- Your assignment -
One range is to be output from the listing below, exactly as written: the line with "Click the MAC" to the line with "Task: Open the 商户4 tab", both kept.

[[ The input, beginning ]]

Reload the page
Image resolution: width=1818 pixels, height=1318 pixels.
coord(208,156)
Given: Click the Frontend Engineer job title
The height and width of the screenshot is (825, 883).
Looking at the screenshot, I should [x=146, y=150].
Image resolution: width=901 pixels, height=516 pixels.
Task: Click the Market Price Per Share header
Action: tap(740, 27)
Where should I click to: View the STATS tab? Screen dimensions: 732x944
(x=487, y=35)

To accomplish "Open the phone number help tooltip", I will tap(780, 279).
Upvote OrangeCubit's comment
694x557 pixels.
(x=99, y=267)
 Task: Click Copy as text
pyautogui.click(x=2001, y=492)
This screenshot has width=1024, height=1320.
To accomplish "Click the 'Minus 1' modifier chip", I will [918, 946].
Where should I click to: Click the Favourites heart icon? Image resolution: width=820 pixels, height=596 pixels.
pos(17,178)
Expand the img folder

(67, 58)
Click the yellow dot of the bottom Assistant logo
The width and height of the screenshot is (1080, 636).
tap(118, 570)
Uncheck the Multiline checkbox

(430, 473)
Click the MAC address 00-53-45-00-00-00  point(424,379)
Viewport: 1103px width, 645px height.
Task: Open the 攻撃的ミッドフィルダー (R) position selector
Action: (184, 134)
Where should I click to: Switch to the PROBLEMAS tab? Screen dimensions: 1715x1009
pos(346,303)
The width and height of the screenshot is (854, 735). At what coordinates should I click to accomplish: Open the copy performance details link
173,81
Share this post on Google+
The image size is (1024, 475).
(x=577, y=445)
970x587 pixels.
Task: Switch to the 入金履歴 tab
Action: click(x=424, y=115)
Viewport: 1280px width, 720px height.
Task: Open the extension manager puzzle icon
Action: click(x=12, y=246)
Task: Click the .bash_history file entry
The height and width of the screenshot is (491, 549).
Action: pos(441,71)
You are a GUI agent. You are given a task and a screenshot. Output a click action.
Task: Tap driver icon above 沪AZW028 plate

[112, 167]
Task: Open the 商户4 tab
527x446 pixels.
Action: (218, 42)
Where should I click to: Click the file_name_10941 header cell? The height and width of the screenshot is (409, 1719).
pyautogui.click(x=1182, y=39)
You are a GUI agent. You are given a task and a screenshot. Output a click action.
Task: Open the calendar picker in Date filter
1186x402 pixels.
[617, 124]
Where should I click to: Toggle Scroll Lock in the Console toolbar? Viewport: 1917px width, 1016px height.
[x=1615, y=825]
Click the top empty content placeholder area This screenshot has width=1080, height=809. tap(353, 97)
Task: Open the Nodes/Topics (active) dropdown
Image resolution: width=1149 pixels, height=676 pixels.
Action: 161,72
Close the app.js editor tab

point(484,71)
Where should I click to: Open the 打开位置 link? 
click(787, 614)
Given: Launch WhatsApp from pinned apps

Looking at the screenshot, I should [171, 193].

[[ The input, end ]]

- Response to this task -
Click the MAC address 00-53-45-00-00-00  point(424,379)
Viewport: 1103px width, 645px height.
Task: Open the 攻撃的ミッドフィルダー (R) position selector
Action: (184, 134)
Where should I click to: Switch to the PROBLEMAS tab? Screen dimensions: 1715x1009
pos(346,303)
The width and height of the screenshot is (854, 735). At what coordinates should I click to accomplish: Open the copy performance details link
173,81
Share this post on Google+
The image size is (1024, 475).
(x=577, y=445)
970x587 pixels.
Task: Switch to the 入金履歴 tab
Action: click(x=424, y=115)
Viewport: 1280px width, 720px height.
Task: Open the extension manager puzzle icon
Action: click(x=12, y=246)
Task: Click the .bash_history file entry
The height and width of the screenshot is (491, 549).
Action: pos(441,71)
You are a GUI agent. You are given a task and a screenshot. Output a click action.
Task: Tap driver icon above 沪AZW028 plate

[112, 167]
Task: Open the 商户4 tab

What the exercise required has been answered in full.